Add context to hosts, run bits with that context

[noamblitz]

Requirement

We aim to add context to IP addresses. By doing so, port classification mechanisms can better identify the type of server and determine which ports should be expected to be open.

Solutions

I identify two ways of doing that:

• Add an attribute to the IPAddress that can be a list of types (if Octopoes allows that), or a comma-separated list of types. This context can then be used by bits. Pro: Easy to implement. Con: Not that clean, the attribute is not part of the primary key. Also, I am not sure whether other normalizer/bits that yield this OOI after setting the type will overwrite this attribute.
• Add an OOI with server type. This OOI will be called IPAddressType and can be user,nameserver,webserver etc. In my opinion, this is the cleaner way.

Proposal

My proposal is to go with the second option. I have figured out a bit that creates these types of OOIs. The sub graph looks like this:

stateDiagram-v2
DNSNSRecord --> Hostname|mispo.es
DNSNSRecord --> Hostname|ns1.example.com
DNSARecord --> Hostname|ns1.example.com
DNSARecord --> IPV4Address

Loading

The bit can run on n1.example.com to decide the type, and fetch the IPV4Address because it is an attribute of the DNSARecord.

[noamblitz]

In hindsight, I think it's better to add information as an attribute.
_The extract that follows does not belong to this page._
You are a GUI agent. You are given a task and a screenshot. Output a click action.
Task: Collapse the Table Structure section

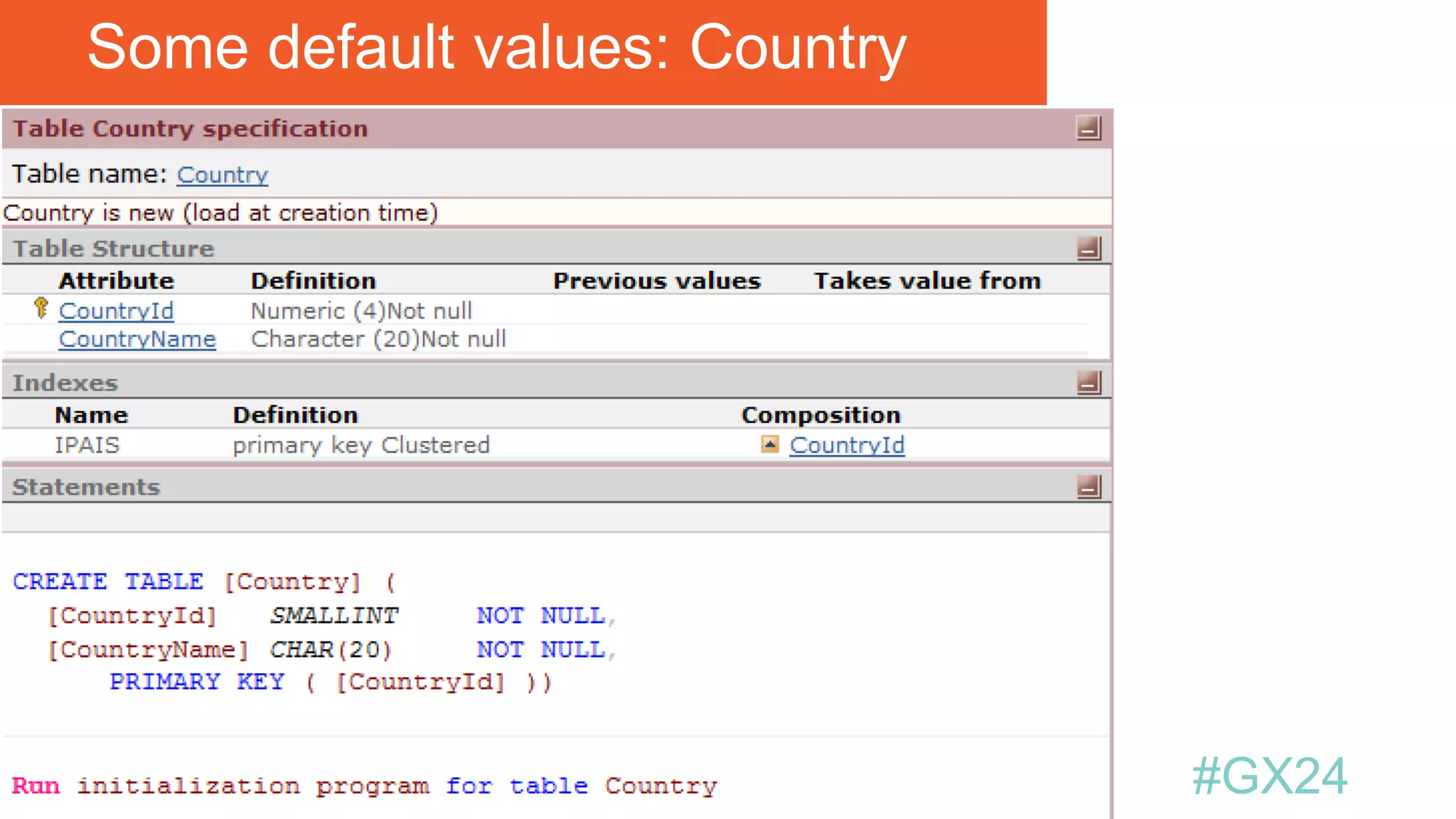click(x=1088, y=248)
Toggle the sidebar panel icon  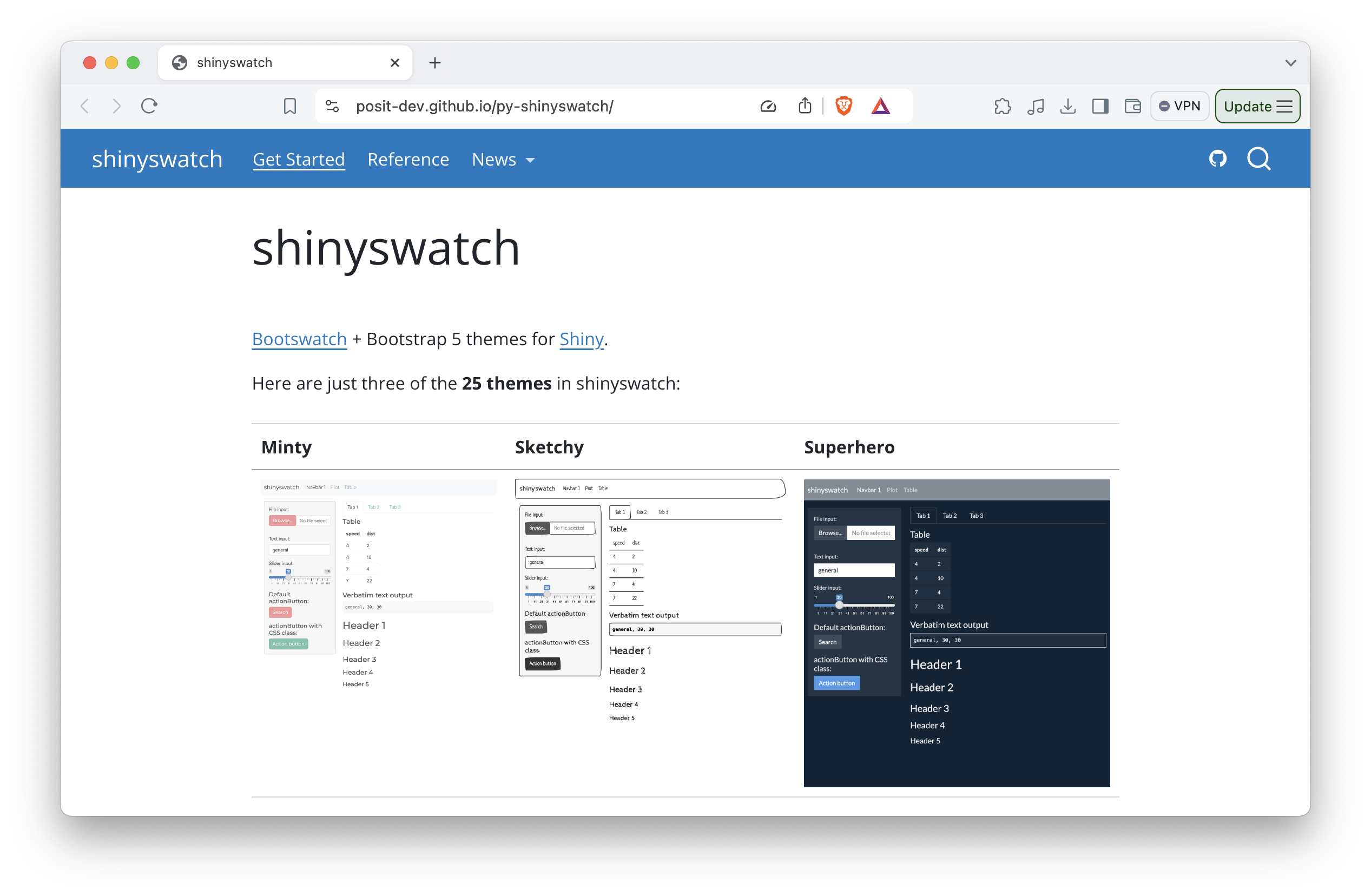click(1100, 106)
It reduces the amount of OOIs and has the same pros.

Just need to check if everything will work as expected.

[dekkers]

I agree with using attributes. XTDB primarly stores documents and as far as I know has fast mechanism to filter/query on the fields in those documents.
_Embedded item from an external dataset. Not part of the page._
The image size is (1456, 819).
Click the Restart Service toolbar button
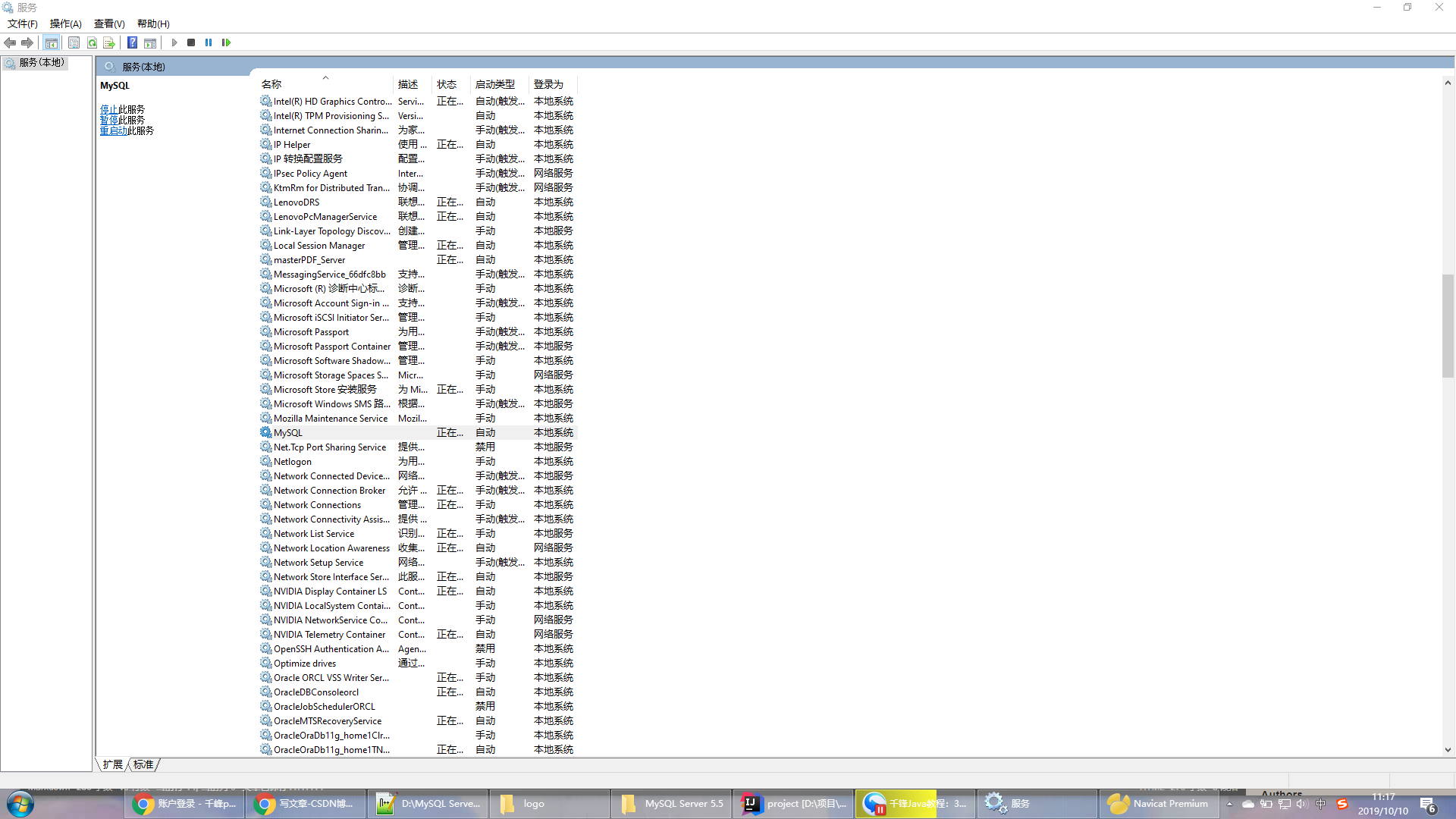226,42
I am also not sure if the way Octopoes works does what we want/what is expected. Maybe we should implement a way to yield just one or more specific attributes of an object but not the object itself? That might make it clearer what the source of the objects and attributes are.

[noamblitz]

I will test this today! I am not sure how exactly the overwriting mechanisms work but the expected is:

• When only primary key is yielded by another normalizer/bit, the attribute that is not part of the primary key (the server type) should not be overwritten
• When that attribute is specifically part of the yielded OOI, the attribute should be overwritten

[noamblitz]

Since the attribute is not part of the primary key, the bit does not have access to the content. So the chronological order of bits influences the attribute. I am trying to look at other bit param paths to achieve this (which will also be very beneficial for other bits in the future). The new query_from_path() might help (used for bit configs)

[noamblitz]

After playing around with octopoes, we could consider allowing Path queries for bit params. This will make the bits more useful because it allows for both outward and inward queries. It may cost a lot of compute though, so we should consider it carefully. Example of the Path query that solves this specific problem is:

path = Path.parse("Hostname.<hostname[is DNSARecord].address")
client.query(str(Query.from_path(path).where(Hostname, primary_key="Hostname|internet|mx.wijmailenveilig.nl")))

Which gives all info on all IP addresses and their context.

We need to keep in mind though, that bits need to keep track of whether one of their bit params changes, or whether a new ooi is added that is part of the bit params, so this feature will need a lot of refinement.